Stored data Start Marker
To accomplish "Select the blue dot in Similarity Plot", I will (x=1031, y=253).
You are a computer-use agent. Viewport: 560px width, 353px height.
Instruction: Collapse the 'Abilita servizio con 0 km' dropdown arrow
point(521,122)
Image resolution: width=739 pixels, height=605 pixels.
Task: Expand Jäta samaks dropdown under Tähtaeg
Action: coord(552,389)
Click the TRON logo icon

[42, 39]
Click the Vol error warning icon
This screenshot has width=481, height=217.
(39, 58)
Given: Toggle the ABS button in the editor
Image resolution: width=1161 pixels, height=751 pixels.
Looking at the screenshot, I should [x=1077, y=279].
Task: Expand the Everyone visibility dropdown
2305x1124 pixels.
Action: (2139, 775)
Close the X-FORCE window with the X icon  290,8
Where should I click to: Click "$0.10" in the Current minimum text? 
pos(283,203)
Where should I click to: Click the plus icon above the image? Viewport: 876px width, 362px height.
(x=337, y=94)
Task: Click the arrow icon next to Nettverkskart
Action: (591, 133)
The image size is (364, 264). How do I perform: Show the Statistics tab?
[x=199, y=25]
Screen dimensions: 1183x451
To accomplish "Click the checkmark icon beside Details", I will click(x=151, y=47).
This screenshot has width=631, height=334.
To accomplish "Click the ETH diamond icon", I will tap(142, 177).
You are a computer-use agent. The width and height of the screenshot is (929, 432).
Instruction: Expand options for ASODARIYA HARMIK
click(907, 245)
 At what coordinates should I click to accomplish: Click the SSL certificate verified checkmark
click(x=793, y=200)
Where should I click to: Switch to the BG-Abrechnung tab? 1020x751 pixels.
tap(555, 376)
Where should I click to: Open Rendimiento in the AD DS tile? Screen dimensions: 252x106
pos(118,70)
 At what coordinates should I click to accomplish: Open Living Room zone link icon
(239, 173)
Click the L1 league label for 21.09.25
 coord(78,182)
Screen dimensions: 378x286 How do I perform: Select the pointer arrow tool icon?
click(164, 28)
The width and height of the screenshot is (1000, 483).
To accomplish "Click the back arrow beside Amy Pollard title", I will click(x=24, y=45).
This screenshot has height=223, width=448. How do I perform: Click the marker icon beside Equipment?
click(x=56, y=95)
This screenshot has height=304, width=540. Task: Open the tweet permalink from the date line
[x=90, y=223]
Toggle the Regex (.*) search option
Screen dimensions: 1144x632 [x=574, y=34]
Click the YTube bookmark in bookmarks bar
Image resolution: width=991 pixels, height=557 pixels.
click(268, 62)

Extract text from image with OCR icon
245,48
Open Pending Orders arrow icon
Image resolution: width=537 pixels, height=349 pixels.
Stored data End Marker
Required action:
Go to the line in the material above that contains "Click the TRON logo icon" and copy exactly from there through the line that contains "You are a computer-use agent. The", stopping after it.

Written solution:
Click the TRON logo icon

[42, 39]
Click the Vol error warning icon
This screenshot has width=481, height=217.
(39, 58)
Given: Toggle the ABS button in the editor
Image resolution: width=1161 pixels, height=751 pixels.
Looking at the screenshot, I should [x=1077, y=279].
Task: Expand the Everyone visibility dropdown
2305x1124 pixels.
Action: (2139, 775)
Close the X-FORCE window with the X icon  290,8
Where should I click to: Click "$0.10" in the Current minimum text? 
pos(283,203)
Where should I click to: Click the plus icon above the image? Viewport: 876px width, 362px height.
(x=337, y=94)
Task: Click the arrow icon next to Nettverkskart
Action: (591, 133)
The image size is (364, 264). How do I perform: Show the Statistics tab?
[x=199, y=25]
Screen dimensions: 1183x451
To accomplish "Click the checkmark icon beside Details", I will click(x=151, y=47).
This screenshot has width=631, height=334.
To accomplish "Click the ETH diamond icon", I will tap(142, 177).
You are a computer-use agent. The width and height of the screenshot is (929, 432).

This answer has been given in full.